Steel Spider (Oliver "Ollie" Osnick) is a superhero appearing in American comic books published by Marvel Comics.

Publication history
Ollie Osnick first appeared in The Spectacular Spider-Man #72 and was created by Bill Mantlo and Ed Hannigan. The character first appeared as Spider-Kid in The Amazing Spider-Man #263 and first appeared as Steel Spider in Spider-Man Unlimited #5.

Fictional character biography

Origin

Ollie Osnick is an overweight, gifted teenager who idolized Doctor Octopus. Using his genius, Ollie designs his own mechanical tentacles and calls himself Kid Ock. He influences a group of kids to dress up as super-villains, but they soon ran out on him. Ollie eventually runs away from home and breaks into a toy store.

There, he renders an elderly guard unconscious, although Ollie believes he has killed him. When Spider-Man arrives on the scene, he believes that it was actually Dr. Octopus at work, so he chases Ollie. Spider-Man realizes in time that it was not Ock he was facing. When Spider-Man and Ollie fall into a water tank, Spider-Man easily rips apart a tentacle, something that he was never able to do with Ock. Dragging Ollie to the surface, he learns it was actually Ollie he was chasing. By then the guard regains consciousness, and Spider-Man returns Ollie home safely.

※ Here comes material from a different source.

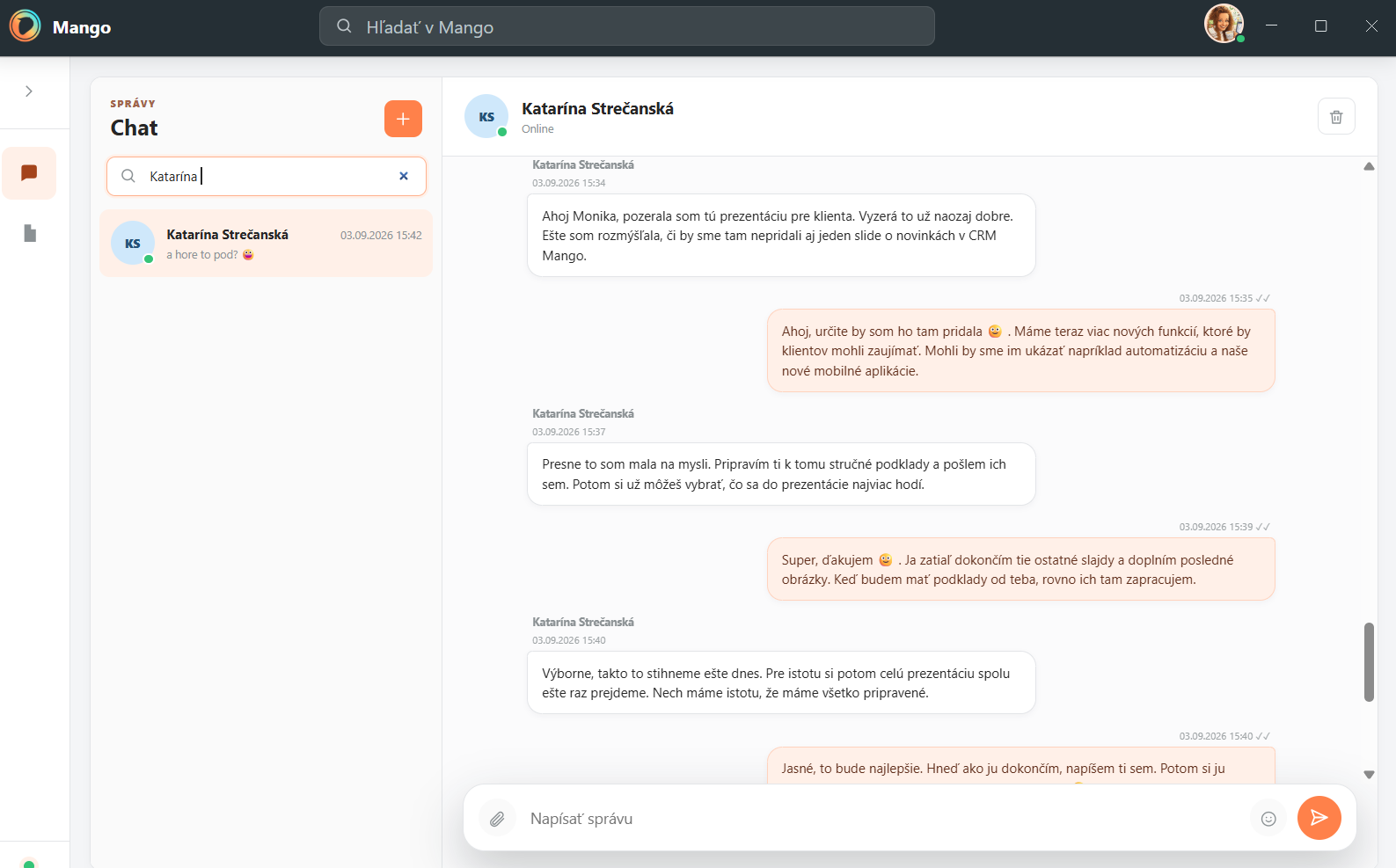Viewport: 1396px width, 868px height.
Task: Open user profile avatar menu
Action: click(1224, 24)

Impressed with Spider-Man, Ollie modifies his tentacles into spider-legs and dons a Spider-Man Halloween costume, calling himself the Spider-Kid. Ollie's heroic activities often resulted in him having to be saved by Spider-Man. He was involved (along with Frog-Man and the Toad) in a short-lived super-hero team called The Misfits. Ollie was eventually convinced to hang up his costume and became a normal child.

However in his college years, Ollie had radically changed. He had devoted himself to exercise and became very athletic. Ollie still fantasized about being a hero, continuing to invent new weapons and modify his spider-legs. When his girlfriend was paralyzed by muggers, Ollie seeks revenge and creates the identity of "Steel Spider", donning a dark blue costume, and equipping himself with all of these new weapons (including gauntlets containing a grappling hook launcher and pepper spray blasters). Steel Spider locates and brutalizes his girlfriend's attackers. He removes his costume, realizing that he never wanted to be a vigilante and would rather build a life with the girl he loves.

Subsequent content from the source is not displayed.